**What the exercise asks**
An exact copy of all entries is required.

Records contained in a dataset
────
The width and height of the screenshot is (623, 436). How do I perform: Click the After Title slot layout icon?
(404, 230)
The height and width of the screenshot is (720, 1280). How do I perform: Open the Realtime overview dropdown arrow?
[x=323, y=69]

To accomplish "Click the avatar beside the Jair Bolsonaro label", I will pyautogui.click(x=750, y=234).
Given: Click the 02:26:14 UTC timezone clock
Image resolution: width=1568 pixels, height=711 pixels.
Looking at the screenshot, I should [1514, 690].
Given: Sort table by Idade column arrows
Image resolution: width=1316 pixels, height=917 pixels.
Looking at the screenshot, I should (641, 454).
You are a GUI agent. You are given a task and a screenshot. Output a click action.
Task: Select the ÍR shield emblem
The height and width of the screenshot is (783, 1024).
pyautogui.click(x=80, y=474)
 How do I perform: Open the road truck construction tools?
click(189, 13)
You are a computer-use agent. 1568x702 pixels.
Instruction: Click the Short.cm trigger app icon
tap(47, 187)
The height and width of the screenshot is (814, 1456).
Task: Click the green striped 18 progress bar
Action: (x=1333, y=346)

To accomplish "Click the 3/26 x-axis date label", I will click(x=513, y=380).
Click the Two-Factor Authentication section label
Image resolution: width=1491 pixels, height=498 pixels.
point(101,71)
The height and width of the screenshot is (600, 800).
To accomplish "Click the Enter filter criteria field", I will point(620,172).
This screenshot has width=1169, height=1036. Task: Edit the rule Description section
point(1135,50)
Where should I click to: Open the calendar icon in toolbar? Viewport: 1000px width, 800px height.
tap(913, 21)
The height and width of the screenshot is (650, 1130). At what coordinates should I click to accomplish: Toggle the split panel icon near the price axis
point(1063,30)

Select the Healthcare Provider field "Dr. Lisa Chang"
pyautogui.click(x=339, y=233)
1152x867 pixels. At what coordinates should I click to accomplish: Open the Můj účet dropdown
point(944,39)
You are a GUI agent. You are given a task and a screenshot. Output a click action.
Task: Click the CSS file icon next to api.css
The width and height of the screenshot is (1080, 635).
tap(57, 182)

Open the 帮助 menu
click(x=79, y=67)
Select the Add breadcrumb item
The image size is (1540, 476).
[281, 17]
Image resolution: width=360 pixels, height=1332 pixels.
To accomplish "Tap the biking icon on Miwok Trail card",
────
**Solution to this task**
The width and height of the screenshot is (623, 436). How do I perform: Click the After Title slot layout icon?
(404, 230)
The height and width of the screenshot is (720, 1280). How do I perform: Open the Realtime overview dropdown arrow?
[x=323, y=69]

To accomplish "Click the avatar beside the Jair Bolsonaro label", I will pyautogui.click(x=750, y=234).
Given: Click the 02:26:14 UTC timezone clock
Image resolution: width=1568 pixels, height=711 pixels.
Looking at the screenshot, I should [1514, 690].
Given: Sort table by Idade column arrows
Image resolution: width=1316 pixels, height=917 pixels.
Looking at the screenshot, I should (641, 454).
You are a GUI agent. You are given a task and a screenshot. Output a click action.
Task: Select the ÍR shield emblem
The height and width of the screenshot is (783, 1024).
pyautogui.click(x=80, y=474)
 How do I perform: Open the road truck construction tools?
click(189, 13)
You are a computer-use agent. 1568x702 pixels.
Instruction: Click the Short.cm trigger app icon
tap(47, 187)
The height and width of the screenshot is (814, 1456).
Task: Click the green striped 18 progress bar
Action: (x=1333, y=346)

To accomplish "Click the 3/26 x-axis date label", I will click(x=513, y=380).
Click the Two-Factor Authentication section label
Image resolution: width=1491 pixels, height=498 pixels.
point(101,71)
The height and width of the screenshot is (600, 800).
To accomplish "Click the Enter filter criteria field", I will point(620,172).
This screenshot has width=1169, height=1036. Task: Edit the rule Description section
point(1135,50)
Where should I click to: Open the calendar icon in toolbar? Viewport: 1000px width, 800px height.
tap(913, 21)
The height and width of the screenshot is (650, 1130). At what coordinates should I click to accomplish: Toggle the split panel icon near the price axis
point(1063,30)

Select the Healthcare Provider field "Dr. Lisa Chang"
pyautogui.click(x=339, y=233)
1152x867 pixels. At what coordinates should I click to accomplish: Open the Můj účet dropdown
point(944,39)
You are a GUI agent. You are given a task and a screenshot. Output a click action.
Task: Click the CSS file icon next to api.css
The width and height of the screenshot is (1080, 635).
tap(57, 182)

Open the 帮助 menu
click(x=79, y=67)
Select the Add breadcrumb item
The image size is (1540, 476).
[281, 17]
Image resolution: width=360 pixels, height=1332 pixels.
To accomplish "Tap the biking icon on Miwok Trail card",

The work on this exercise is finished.